§ BRANO RIPORTATO:
____
“Soggetti estremamente pericolosi”. Così il capo della Procura di Nola, Paolo Mancuso ha descritto il profilo di Adele Vecchione e Domenica Sepe tratte in arresto ieri mattina dai carabinieri: la prima è accusata di omicidio aggravato, rapina aggravata, furto aggravato, e la seconda di favoreggiamento personale e ricettazione.
Le due non hanno avuto nessuna remora o pentimento rispetto alla morte di Felice Paduano, il 74 enne ritrovato carbonizzato lo scorso 24 marzo a Casamarciano in località Quaranta Moggi. “Dalle intercettazioni ambientali – aggiunge Mancuso – emerge come la Vecchione fosse ben consapevole della vitalità di Paduano nel momento in cui gli da fuoco. Nei discorsi con la Sepe questo emerge in maniera chiara”.
Nemmeno per un momento Adele Vecchione ha pensato che la cosa più normale potesse essere quella di trasportare Paduano all’ospedale o di chiamare un medico. Troppo rischioso, meglio dare tutto alle fiamme: non importa se questo significa uccidere. Un particolare evidenziato dagli inquirenti aggiunge un ulteriore contorno macabro all’intera vicenda. A quanto pare la Vecchione ha assistito con attenzione al “falò”della sua vittima per accertarsi che tutte le possibili prove, magari la stessa identità dell’uomo, fosse distrutta per sempre.”Su questo aspetto – sottolinea il pubblico ministero Claudio Onorato – il Gip ha riconosciuto l’aggravante della crudeltà al reato di omicidio contestato alla donna”.
La morte dell’uomo non ha minimamente scomposto le due donne e nonostante il grave “incidente di percorso”avvenuto nella loro lunga serie di rapine erano pronte a mettere a segno altri colpi sempre con la stessa modalità. In preparazione vi era una “trasferta” a Capri in cerca di altre “prede”da adescare prima e depredare poi.
____
§ DATI ESTRATTI:

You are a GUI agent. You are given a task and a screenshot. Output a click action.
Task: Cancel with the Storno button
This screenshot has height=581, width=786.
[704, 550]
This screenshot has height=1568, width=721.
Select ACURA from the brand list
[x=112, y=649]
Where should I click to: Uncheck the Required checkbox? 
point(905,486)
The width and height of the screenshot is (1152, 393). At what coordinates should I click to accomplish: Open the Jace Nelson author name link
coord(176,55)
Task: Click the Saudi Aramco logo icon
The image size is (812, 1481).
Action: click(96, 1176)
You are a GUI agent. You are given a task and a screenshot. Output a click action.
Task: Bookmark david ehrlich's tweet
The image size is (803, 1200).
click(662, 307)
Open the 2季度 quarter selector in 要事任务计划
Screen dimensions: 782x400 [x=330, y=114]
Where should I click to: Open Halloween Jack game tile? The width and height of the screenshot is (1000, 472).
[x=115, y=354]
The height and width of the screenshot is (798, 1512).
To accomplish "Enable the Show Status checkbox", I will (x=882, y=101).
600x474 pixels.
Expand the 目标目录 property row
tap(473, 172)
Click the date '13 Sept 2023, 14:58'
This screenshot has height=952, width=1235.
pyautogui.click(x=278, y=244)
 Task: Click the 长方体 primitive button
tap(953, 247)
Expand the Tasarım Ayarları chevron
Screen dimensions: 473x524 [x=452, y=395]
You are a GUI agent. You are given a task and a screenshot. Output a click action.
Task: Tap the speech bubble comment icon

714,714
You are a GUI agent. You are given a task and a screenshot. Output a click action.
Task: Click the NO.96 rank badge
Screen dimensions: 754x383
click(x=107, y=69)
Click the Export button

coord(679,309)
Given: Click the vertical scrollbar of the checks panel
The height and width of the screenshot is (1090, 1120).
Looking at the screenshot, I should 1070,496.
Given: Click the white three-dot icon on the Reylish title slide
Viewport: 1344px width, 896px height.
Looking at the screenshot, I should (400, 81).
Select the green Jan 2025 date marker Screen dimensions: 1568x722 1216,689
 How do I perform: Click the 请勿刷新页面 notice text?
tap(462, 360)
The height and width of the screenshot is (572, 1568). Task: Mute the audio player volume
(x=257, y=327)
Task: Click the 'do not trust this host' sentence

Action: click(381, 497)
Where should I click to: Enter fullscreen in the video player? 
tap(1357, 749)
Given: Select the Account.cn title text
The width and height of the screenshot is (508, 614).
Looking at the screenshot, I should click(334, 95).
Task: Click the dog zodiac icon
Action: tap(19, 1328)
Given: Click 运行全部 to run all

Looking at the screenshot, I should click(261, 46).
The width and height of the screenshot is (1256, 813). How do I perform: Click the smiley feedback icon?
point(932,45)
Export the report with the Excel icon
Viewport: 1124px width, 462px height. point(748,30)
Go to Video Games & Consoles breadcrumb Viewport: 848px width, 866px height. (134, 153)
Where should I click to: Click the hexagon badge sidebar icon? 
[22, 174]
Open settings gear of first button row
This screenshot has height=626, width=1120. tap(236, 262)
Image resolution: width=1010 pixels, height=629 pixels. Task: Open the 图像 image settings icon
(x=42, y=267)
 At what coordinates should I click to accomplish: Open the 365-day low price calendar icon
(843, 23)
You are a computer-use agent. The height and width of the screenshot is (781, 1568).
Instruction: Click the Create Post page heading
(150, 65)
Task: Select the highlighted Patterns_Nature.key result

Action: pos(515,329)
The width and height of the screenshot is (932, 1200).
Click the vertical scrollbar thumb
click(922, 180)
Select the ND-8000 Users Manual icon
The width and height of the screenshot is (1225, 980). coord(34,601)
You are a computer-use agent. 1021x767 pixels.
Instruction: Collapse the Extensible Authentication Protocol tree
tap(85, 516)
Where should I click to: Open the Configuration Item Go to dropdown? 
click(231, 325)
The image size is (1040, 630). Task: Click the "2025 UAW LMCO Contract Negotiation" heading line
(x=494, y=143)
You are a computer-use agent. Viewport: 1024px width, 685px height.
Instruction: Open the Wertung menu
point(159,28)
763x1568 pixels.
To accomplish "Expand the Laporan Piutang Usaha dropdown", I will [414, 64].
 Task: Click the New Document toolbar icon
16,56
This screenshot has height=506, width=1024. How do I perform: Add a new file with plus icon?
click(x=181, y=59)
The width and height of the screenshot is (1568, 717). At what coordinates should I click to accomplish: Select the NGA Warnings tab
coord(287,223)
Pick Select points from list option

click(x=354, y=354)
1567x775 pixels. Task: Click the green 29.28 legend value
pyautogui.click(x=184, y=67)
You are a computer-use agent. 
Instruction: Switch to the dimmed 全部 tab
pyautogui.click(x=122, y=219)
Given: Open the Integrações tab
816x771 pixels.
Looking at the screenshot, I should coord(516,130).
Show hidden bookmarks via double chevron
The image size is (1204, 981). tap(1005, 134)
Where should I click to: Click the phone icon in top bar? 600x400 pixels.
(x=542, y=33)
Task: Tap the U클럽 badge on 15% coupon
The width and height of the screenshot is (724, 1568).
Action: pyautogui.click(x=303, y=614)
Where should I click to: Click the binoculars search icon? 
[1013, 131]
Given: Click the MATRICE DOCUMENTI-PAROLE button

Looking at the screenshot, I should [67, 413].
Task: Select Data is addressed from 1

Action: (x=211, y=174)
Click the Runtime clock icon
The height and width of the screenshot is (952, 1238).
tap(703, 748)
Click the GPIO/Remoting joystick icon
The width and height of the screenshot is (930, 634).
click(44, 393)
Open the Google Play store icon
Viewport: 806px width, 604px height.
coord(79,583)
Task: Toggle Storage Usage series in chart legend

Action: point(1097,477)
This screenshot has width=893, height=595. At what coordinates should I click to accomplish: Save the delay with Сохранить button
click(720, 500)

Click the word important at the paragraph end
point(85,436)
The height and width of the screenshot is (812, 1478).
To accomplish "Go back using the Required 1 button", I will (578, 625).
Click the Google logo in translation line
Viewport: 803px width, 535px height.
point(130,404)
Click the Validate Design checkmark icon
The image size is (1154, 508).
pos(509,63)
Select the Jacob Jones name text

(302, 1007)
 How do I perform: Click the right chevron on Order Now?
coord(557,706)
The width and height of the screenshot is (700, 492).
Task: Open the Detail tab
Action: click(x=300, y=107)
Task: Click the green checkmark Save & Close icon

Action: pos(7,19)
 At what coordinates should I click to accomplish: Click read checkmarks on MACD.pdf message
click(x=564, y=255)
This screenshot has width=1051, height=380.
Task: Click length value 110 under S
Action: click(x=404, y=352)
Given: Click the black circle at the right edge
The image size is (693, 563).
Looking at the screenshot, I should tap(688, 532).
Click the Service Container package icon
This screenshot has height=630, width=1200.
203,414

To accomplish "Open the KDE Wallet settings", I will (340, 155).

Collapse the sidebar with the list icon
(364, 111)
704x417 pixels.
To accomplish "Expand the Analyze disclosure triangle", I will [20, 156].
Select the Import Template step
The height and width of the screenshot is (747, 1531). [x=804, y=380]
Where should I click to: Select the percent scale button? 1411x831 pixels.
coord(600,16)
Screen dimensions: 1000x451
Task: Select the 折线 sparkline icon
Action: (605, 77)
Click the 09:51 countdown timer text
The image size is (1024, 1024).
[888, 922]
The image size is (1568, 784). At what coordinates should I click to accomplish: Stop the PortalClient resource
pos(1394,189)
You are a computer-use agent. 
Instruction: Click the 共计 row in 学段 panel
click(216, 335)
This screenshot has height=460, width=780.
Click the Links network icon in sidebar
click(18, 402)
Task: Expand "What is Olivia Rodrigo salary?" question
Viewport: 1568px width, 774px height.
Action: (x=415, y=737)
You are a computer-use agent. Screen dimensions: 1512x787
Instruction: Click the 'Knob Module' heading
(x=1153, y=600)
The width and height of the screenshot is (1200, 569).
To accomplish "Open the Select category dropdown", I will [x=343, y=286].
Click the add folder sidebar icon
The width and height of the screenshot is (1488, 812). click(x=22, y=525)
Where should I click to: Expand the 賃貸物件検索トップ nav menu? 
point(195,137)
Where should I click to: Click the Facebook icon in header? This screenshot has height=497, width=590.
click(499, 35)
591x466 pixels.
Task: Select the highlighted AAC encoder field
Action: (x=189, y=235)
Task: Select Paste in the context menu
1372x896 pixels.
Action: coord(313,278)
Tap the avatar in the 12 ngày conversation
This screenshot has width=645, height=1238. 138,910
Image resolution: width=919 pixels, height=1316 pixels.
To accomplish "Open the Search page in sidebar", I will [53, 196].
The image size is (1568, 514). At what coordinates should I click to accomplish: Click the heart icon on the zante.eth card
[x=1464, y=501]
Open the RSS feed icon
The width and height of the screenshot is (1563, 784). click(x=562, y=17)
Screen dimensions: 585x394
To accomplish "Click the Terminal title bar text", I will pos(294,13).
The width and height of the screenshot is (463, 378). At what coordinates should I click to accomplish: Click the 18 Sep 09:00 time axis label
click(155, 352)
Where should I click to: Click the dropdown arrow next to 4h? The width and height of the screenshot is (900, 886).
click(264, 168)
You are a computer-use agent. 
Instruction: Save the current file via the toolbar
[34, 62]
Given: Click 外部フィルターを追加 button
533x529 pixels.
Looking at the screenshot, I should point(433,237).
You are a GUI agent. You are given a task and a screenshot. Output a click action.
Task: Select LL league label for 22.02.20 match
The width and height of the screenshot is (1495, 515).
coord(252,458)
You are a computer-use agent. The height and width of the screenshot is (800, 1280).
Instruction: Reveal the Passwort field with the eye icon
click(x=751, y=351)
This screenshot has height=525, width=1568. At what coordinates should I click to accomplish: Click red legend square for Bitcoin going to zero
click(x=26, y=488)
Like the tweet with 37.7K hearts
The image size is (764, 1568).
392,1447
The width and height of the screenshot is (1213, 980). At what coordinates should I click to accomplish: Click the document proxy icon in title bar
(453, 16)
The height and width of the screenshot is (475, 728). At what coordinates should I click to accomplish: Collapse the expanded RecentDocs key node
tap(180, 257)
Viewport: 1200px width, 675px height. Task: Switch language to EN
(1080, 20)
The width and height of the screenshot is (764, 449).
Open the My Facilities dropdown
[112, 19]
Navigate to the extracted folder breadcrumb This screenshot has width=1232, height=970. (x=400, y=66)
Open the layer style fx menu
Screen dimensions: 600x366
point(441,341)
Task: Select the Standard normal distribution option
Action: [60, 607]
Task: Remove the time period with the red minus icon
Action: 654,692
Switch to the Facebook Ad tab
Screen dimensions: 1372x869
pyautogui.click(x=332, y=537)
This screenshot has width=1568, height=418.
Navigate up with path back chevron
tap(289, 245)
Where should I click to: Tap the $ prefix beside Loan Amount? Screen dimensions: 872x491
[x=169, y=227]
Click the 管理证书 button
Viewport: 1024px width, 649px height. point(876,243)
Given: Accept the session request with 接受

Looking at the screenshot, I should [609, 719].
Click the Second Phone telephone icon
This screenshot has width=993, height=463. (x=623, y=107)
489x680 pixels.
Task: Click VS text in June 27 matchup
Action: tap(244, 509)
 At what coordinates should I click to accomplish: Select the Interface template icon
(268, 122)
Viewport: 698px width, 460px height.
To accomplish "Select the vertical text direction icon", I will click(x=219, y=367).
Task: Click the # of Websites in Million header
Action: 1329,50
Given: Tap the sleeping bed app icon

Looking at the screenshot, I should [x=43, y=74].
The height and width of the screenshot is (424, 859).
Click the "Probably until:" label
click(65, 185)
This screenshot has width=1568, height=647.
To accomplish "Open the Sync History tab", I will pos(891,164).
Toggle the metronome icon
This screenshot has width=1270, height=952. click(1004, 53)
____
§ COMPITI RICHIESTI:
1. Come si traduce in inglese questa frase dell'articolo sull'omicidio di Felice Paduano: "Un particolare evidenziato dagli inquirenti aggiunge un ulteriore contorno macabro all’intera vicenda."?
2. Prosegui l'articolo sull'omicidio di Felice Paduano a partire dal punto in cui termina.
I dati non hanno alcun ruolo in questo lavoro.

§ ELENCO RISPOSTE:
1. A detail highlighted by the investigators adds a further macabre edge to the whole affair.

2.
Nel corso della conferenza stampa svoltasi ieri mattina in Procura, presso Palazzo Orsini, è stato evidenziata la complessità delle indagini condotte in maniera classica ottimizzando al massimo tutti gli elementi nel corso delle prime quarantotto ore dal ritrovamento del cadavere di Paduano. “Le difficoltà sono state tante – continua Onorato – anche perché diversi sono stati i tentativi di depistaggio. Del resto in quel periodo nell’intera provincia vi erano stati diversi casi di ritrovamento di cadaveri dati alle fiamme. Prezioso in tal senso è stato il lavoro dei Carabinieri”.
A sottolineare la perizia dei militari è stato in particolare il maggiore Angelillo, vice comandante della Compagnia di Castello di Cisterna. “Mi preme sottolineare – dichiara Angelillo – il significativo contributo dei militari della stazione di Casamarciano che grazie alla profonda conoscenza del territorio hanno subito indirizzato nella giusta direzione le indagini”.